PharmaTher Holdings Ltd. announced that the U.S. Food and Drug Administration (“FDA”) has granted orphan drug designation to KETARX (racemic ketamine) for the treatment of Rett Syndrome, a rare genetic neurological disorder. Ketamine has been subject to a Phase 2 clinical trial (NCT03633058) for Rett syndrome. Unpublished results from this study will be evaluated to support a potential Phase 3 clinical study and obtain FDA agreement on a regulatory plan for approval via the 505(b)(2) regulatory pathway.
PharmaTher currently holds five orphan drug designations granted by the FDA for KETARX™ (racemic ketamine), which include:
- Treatment of Rett Syndrome;
- Prevention of Ischemia-reperfusion injury from organ transplantation;
- Treatment of Status Epilepticus;
- Treatment of Amyotrophic Lateral Sclerosis; and
- Treatment of Complex Regional Pain Syndrome.

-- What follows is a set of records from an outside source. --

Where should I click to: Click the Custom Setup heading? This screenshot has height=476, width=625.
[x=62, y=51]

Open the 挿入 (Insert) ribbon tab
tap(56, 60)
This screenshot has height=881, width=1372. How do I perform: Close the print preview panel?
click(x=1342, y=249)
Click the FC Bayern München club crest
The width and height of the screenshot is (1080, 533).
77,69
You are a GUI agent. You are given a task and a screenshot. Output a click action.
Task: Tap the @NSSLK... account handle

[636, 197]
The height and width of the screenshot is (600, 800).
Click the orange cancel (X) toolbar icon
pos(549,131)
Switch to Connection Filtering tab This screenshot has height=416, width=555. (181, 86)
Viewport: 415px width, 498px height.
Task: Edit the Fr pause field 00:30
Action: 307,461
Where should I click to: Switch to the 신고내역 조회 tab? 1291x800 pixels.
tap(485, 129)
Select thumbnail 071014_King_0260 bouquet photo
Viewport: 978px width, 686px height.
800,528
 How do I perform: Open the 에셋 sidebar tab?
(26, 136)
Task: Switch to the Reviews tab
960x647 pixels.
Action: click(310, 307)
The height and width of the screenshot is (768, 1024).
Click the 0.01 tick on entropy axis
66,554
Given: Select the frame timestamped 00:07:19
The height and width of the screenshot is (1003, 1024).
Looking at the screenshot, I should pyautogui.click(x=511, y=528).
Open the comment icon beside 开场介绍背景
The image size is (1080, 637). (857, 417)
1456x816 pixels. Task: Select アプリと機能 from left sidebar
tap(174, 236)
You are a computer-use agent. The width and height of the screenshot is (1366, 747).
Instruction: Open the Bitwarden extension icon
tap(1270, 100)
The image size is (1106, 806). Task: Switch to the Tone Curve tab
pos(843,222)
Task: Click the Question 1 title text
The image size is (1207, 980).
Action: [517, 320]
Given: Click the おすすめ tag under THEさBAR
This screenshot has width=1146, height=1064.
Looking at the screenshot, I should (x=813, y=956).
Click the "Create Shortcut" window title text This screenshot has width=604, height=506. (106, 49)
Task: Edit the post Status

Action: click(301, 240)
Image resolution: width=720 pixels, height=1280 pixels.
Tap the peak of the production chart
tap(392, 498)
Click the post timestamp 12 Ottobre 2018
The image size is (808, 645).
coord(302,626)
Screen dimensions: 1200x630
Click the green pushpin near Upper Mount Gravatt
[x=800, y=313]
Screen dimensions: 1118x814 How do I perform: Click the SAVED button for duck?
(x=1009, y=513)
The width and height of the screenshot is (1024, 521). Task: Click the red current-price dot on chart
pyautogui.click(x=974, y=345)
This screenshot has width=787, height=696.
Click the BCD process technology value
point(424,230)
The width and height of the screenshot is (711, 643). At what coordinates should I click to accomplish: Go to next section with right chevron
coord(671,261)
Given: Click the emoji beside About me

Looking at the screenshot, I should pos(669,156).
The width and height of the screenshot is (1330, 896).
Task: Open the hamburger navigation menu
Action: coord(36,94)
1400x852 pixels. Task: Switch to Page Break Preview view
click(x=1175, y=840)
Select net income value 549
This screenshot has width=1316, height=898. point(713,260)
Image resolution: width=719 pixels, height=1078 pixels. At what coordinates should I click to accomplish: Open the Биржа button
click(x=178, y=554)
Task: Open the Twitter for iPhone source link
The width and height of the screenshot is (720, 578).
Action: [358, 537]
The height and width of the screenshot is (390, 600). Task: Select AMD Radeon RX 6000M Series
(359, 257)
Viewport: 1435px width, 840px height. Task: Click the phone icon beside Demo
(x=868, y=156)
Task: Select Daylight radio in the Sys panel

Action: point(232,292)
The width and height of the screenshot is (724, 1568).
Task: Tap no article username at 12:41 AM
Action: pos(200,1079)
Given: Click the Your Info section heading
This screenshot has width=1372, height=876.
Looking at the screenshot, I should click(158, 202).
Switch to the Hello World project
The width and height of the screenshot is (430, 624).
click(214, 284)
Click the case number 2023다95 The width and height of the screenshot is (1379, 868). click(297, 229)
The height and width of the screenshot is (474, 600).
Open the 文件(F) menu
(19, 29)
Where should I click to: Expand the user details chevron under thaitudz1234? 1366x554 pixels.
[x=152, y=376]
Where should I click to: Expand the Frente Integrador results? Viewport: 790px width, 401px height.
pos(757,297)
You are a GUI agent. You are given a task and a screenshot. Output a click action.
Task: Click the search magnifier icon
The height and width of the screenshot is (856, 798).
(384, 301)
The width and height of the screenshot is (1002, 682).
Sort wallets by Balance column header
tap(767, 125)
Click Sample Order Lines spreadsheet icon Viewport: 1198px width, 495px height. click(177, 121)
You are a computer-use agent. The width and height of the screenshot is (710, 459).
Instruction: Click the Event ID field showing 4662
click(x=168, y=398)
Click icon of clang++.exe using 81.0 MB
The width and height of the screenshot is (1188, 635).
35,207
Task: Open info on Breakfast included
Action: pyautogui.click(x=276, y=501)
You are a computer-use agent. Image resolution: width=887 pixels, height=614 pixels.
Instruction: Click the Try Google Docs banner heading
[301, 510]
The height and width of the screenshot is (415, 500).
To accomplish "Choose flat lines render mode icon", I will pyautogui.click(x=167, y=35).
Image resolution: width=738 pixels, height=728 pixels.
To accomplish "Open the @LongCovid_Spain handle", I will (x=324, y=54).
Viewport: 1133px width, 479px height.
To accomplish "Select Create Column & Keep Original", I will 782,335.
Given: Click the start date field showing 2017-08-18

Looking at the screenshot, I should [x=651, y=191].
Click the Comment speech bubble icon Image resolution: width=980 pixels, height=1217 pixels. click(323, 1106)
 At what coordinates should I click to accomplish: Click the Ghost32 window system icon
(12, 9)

“We are committed to unlocking the potential of KETARX™ for rare disorders, and the addition of the Rett syndrome program to our four FDA-approved orphan drug designations strengthens our position in leading the advancement of ketamine for unmet medical needs in mental health, neurological and pain disorders,” said Fabio Chianelli, CEO of PharmaTher.